Chile Plans to Relocate Valparaiso Wildfire Victims

President Michelle Bachelet vowed Tuesday to rebuild this once-beautiful port city according to a master plan that would prevent many of the 11,000 victims of devastating wildfires from rebuilding on hills that cannot be protected from disasters.

The fires that started Saturday and leaped from hilltop to densely populated hilltop have been contained but not extinguished. Every stiff wind threatens to lift the burning embers, putting still more neighborhoods at risk. The fires already have consumed as many as 3,000 homes, the president said.

“We think this is a tremendous tragedy, but … it is also a tremendous opportunity to do things right,” Bachelet said in an interview with El Diario de Cooperativa. “What we’re looking at in terms of reconstruction, is how to rebuild in a more orderly manner, better and more worthy” of Valparaiso’s status as a World Heritage City.

Valparaiso owes that honor, granted by UNESCO, in large part because of its unique architecture, laid out on narrow, curving streets that climb hills so steep that many people commute by climbing stairways or riding cable cars. Brightly painted, improvised wooden houses hug the city’s 42 forested hills, which form a natural amphitheater around Chile’s second-largest port.

But many of these homes were built illegally, lacking water and sewer connections, with improper foundations on dangerous slopes and no way for emergency vehicles to reach them in a crisis.

Neighborhoods have burned on 12 of the hills so far, reducing postcard images to scenes of denuded, smoking ruin.

Local authorities have called for a smarter rebuild, but have been hesitant to say how they’ll deal with the thousands of evacuees desperate to put up tents and new shacks amid the rubble of their homes.

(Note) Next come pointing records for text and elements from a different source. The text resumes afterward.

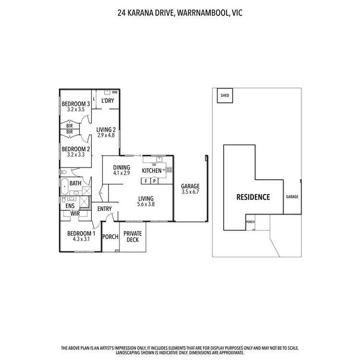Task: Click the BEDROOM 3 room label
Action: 76,104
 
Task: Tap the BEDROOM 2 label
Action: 76,149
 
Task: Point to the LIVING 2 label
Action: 106,129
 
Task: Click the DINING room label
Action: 122,167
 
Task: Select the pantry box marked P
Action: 154,181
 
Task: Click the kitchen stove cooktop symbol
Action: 168,169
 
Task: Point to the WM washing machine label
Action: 114,92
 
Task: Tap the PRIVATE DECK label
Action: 133,237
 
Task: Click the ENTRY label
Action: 104,209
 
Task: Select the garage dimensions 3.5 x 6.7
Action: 190,192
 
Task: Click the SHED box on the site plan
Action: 225,96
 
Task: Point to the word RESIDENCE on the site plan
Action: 253,197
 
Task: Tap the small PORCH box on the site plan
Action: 250,222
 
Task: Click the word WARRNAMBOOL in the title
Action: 205,13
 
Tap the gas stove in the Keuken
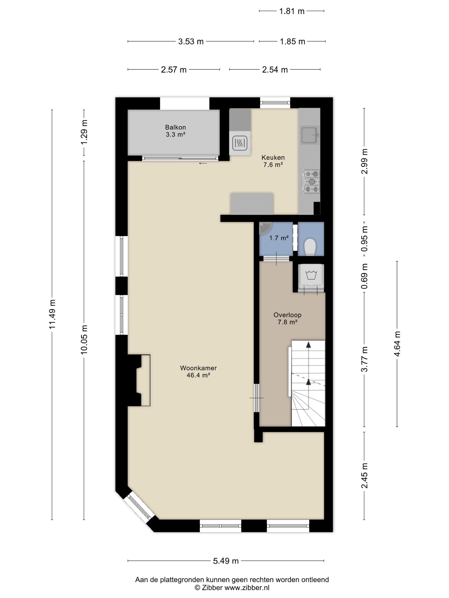coord(311,181)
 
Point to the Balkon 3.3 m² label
coord(175,130)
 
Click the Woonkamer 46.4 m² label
coord(198,371)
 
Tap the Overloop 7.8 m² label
coord(287,318)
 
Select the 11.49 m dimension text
coord(52,314)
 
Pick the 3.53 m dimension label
coord(191,41)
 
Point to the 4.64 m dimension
coord(397,344)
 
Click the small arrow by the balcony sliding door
coord(203,163)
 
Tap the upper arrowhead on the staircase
coord(308,345)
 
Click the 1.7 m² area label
coord(279,238)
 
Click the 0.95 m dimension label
coord(365,238)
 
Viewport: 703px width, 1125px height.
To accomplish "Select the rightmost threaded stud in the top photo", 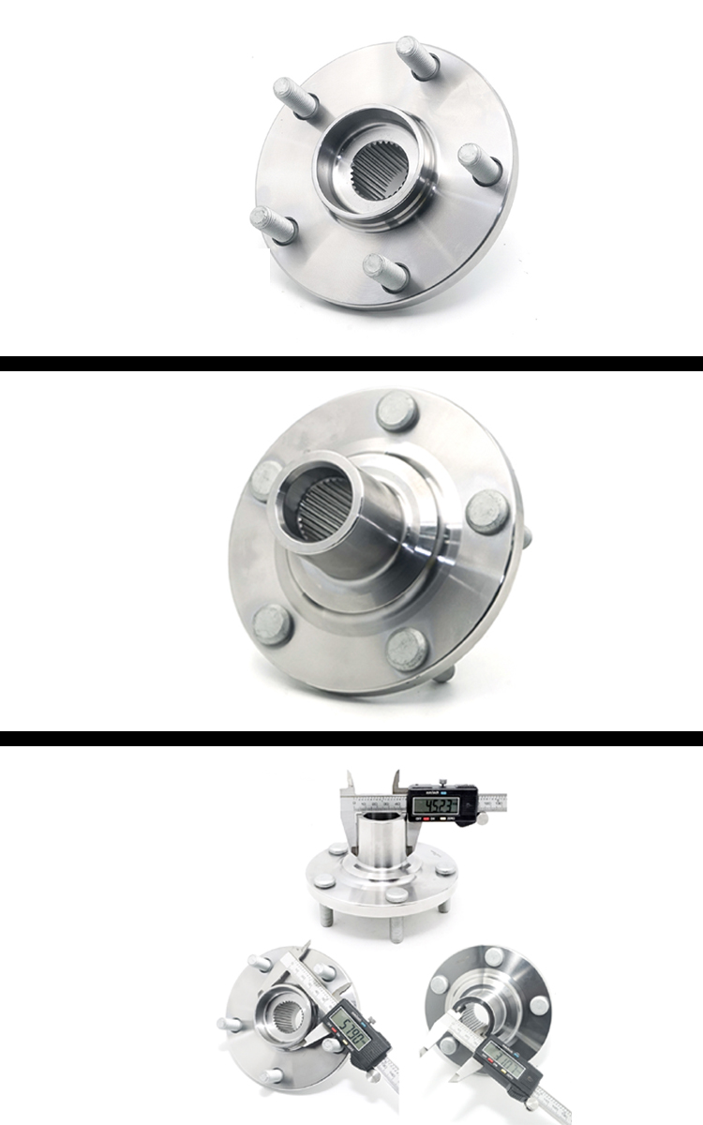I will click(480, 164).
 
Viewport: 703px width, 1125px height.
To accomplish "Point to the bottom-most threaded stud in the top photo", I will click(386, 272).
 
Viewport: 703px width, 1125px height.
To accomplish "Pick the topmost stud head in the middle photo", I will click(396, 411).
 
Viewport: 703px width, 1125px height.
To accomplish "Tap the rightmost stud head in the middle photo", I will click(487, 511).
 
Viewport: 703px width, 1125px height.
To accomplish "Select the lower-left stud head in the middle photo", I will click(272, 623).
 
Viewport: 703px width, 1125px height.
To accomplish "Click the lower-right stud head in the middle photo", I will click(408, 649).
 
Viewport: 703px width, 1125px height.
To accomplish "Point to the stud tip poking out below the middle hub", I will click(443, 673).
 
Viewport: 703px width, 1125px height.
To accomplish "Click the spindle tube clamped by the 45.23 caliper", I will click(380, 839).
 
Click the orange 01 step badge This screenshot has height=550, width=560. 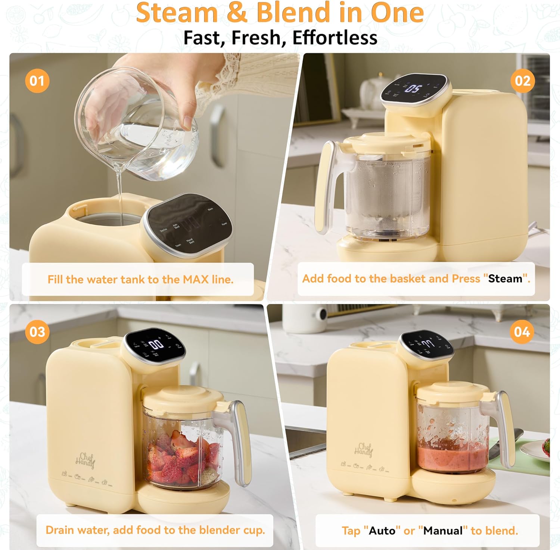click(x=37, y=81)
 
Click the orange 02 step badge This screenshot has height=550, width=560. click(x=522, y=81)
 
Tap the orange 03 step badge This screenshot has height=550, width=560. click(x=37, y=332)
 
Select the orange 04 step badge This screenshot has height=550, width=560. click(x=522, y=332)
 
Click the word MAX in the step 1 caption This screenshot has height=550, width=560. click(x=195, y=279)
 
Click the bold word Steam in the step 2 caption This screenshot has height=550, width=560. click(x=505, y=279)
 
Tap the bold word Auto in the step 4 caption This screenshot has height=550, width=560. click(x=382, y=531)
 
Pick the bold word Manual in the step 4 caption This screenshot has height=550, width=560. click(x=443, y=531)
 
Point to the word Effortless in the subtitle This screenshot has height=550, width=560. click(x=335, y=38)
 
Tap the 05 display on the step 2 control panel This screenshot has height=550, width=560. click(x=414, y=89)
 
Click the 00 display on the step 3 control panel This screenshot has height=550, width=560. click(x=156, y=344)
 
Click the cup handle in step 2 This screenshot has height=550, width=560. click(x=324, y=186)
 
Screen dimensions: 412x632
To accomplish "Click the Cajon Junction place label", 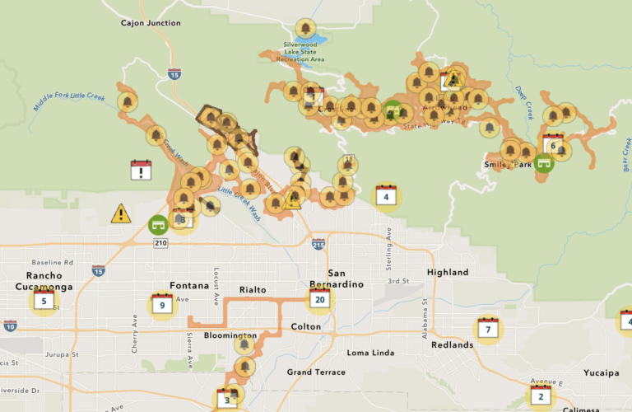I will point(151,23).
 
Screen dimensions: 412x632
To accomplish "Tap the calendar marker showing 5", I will point(44,302).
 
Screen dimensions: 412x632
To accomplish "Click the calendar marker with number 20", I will point(319,300).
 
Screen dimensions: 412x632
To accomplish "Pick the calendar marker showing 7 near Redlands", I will point(488,330).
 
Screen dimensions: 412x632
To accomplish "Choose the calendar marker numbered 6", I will point(553,146).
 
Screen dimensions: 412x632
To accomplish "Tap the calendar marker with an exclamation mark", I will point(142,171).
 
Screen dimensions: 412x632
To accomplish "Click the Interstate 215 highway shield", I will point(318,244).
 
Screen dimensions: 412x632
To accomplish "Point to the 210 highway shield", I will point(159,242).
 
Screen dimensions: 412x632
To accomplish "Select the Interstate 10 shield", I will point(9,326).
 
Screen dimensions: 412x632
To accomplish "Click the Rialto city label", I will point(253,289).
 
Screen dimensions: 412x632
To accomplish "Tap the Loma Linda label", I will point(369,353).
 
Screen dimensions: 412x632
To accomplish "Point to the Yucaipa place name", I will point(601,373).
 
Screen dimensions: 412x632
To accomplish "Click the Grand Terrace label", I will point(316,372).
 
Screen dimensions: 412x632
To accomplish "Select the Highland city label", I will point(448,273).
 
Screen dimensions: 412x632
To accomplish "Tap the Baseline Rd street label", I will point(47,262).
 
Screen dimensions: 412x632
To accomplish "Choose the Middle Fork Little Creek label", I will point(70,102).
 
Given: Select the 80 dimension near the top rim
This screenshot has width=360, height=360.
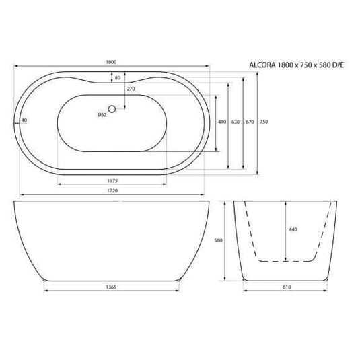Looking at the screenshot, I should [x=118, y=78].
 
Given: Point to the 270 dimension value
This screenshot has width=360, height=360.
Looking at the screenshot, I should [x=131, y=88].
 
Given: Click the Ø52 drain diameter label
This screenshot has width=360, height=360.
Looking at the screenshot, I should [x=102, y=114].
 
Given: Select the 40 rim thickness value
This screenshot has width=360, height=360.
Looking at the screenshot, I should [x=24, y=120].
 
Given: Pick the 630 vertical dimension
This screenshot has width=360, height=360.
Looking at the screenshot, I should [x=236, y=122].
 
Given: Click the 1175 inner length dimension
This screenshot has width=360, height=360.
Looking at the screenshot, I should [x=112, y=180].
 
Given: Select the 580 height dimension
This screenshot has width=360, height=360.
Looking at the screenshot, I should [x=217, y=240].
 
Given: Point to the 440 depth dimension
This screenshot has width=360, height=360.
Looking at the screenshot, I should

Bachelet appeared much more firm in Tuesday’s interview. “Protecting the people comes first. And second, relocating them,” she said, suggesting that the state will expropriate land if it has to. “Honestly, I believe we have to do something more. It’s not enough to reinstall houses or support families. We have to do something more substantive.”

All of Valparaiso remained under military rule Tuesday. About 5,000 firefighters, police, forest rangers, soldiers, sailors and civil defense workers joined the mammoth fight against the wildfires, which the forestry agency said could take 20 days to fully extinguish. More than 20 helicopters and airplanes flew nearly without pause, dropping water on the smoldering ruins.

The death toll rose to 15 on Monday, with the discovery of another body in the wreckage. Hundreds have been treated in hospitals, mostly for smoke inhalation. Several badly burned people were flown to Santiago for special care.

The fires have been so hot that they created their own fierce winds, spreading flames that Bachelet said grew to “dimensions never before seen.”

Some people were already leaving the city’s overflowing shelters and occupying the ruins. Hundreds of volunteers helped out, climbing single file through the wreckage with bottles of water and shovels.

“We’re going to rebuild right here. Where else would we go?” said Carolina Ovando, 22, who lost the humble home where she had lived with three small children.